▸ Exercise details: Looking at the entries, say how many lines contain the string "taskbar". Offer nothing besides the number.

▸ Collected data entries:

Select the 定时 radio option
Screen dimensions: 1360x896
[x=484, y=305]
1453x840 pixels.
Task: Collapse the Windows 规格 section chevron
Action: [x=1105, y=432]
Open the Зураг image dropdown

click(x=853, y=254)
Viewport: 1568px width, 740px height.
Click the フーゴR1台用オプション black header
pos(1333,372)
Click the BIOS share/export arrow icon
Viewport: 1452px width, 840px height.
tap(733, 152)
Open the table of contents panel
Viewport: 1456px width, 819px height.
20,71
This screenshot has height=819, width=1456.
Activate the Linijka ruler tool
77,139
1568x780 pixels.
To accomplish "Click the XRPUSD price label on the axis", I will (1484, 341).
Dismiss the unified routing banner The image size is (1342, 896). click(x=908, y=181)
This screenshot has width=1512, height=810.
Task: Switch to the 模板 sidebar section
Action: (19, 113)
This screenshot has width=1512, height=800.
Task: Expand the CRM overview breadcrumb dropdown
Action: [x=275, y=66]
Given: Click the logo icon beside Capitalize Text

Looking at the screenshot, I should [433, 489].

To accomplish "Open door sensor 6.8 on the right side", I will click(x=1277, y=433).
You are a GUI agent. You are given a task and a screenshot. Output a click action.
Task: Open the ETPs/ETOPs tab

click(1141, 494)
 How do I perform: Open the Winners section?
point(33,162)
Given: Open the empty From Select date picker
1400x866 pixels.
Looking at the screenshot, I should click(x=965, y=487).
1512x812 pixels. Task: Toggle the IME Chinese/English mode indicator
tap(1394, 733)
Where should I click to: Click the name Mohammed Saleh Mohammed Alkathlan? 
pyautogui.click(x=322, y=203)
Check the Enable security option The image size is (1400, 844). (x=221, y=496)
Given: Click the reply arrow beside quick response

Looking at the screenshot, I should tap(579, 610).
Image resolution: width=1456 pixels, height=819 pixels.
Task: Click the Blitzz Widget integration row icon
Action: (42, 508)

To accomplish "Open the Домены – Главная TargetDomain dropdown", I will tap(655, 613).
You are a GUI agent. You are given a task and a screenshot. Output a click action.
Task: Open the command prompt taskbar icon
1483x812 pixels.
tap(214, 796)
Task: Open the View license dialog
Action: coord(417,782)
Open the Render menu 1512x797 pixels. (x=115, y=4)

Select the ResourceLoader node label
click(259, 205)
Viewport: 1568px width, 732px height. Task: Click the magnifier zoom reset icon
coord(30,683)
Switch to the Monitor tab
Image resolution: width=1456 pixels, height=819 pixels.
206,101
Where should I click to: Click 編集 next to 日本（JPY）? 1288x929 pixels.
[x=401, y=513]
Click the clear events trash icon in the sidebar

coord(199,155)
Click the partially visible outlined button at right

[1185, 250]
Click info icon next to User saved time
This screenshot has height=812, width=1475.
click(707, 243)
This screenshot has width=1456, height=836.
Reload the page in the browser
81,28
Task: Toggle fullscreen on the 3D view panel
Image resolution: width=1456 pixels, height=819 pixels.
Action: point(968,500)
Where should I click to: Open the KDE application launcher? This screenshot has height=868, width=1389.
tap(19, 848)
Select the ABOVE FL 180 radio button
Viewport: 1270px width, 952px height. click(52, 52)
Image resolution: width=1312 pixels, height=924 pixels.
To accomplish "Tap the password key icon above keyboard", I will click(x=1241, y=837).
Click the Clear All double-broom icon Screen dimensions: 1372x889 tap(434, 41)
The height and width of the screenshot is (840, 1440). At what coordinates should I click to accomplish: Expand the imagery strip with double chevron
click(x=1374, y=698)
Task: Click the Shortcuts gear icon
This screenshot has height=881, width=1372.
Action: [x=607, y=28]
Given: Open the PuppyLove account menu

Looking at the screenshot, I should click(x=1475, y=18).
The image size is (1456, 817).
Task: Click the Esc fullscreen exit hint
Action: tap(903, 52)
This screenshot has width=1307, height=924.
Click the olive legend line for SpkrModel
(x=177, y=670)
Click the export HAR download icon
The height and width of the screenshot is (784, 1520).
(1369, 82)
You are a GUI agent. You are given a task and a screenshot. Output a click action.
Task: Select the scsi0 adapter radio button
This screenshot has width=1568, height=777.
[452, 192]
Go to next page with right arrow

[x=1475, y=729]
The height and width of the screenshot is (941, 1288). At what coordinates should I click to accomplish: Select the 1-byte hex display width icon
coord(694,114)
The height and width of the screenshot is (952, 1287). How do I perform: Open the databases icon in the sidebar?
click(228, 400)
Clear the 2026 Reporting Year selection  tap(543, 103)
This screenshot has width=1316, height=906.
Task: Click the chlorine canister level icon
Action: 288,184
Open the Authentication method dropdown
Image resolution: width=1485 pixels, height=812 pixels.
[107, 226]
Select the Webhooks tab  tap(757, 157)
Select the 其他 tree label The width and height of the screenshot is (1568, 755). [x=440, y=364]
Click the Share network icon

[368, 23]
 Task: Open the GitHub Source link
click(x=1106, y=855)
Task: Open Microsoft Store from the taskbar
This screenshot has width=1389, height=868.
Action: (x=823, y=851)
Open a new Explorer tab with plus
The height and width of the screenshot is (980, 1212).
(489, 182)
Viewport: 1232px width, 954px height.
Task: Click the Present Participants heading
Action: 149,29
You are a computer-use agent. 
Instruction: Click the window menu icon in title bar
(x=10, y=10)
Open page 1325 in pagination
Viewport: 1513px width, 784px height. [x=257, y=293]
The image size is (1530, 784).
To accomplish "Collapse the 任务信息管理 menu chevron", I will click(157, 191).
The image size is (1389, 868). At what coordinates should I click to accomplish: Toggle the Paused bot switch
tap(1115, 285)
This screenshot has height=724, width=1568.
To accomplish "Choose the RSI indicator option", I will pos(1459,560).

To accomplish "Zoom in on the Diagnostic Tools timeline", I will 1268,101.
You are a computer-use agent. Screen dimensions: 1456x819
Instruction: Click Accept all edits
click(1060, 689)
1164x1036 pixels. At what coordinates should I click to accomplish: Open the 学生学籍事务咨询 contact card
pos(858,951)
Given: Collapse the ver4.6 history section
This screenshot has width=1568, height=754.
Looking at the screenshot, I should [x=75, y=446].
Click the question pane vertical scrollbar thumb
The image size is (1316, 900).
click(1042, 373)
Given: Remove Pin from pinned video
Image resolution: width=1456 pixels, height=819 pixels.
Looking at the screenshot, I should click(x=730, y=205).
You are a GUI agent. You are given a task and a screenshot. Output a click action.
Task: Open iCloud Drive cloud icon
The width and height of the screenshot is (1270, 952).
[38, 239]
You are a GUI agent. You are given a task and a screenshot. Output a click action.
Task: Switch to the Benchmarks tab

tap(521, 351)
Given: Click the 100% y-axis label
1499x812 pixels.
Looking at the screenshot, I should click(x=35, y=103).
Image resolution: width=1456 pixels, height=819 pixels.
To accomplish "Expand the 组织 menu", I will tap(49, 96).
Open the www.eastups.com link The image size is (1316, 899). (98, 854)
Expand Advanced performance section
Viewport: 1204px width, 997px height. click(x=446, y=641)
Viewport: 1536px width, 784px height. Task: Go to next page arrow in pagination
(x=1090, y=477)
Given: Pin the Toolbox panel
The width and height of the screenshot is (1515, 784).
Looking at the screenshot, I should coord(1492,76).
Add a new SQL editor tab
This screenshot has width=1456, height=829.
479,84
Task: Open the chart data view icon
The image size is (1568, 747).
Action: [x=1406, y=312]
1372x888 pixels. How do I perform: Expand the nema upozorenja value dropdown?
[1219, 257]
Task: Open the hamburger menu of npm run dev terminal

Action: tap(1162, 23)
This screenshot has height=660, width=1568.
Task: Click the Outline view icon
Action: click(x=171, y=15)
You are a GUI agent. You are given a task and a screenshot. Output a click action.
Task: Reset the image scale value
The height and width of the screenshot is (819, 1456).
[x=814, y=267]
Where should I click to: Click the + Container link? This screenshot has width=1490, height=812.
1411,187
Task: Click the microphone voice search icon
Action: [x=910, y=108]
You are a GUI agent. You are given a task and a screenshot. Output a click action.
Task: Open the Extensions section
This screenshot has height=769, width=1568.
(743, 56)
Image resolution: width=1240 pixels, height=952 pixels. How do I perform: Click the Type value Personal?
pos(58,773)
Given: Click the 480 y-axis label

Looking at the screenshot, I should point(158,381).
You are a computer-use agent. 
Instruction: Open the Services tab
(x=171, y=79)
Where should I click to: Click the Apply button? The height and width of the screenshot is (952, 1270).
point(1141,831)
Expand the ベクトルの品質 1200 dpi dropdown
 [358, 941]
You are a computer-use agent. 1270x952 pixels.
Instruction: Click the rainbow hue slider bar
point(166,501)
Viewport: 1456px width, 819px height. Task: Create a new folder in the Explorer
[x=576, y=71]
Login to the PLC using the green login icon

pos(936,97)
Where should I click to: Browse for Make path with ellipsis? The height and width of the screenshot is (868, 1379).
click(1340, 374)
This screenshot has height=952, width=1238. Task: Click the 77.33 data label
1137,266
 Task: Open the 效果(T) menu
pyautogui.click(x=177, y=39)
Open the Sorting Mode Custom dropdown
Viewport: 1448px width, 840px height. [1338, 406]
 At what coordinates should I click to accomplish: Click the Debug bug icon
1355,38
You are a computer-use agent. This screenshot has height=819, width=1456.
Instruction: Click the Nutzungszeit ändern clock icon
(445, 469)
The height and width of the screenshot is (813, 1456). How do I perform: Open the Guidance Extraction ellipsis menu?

▸ Response box: 2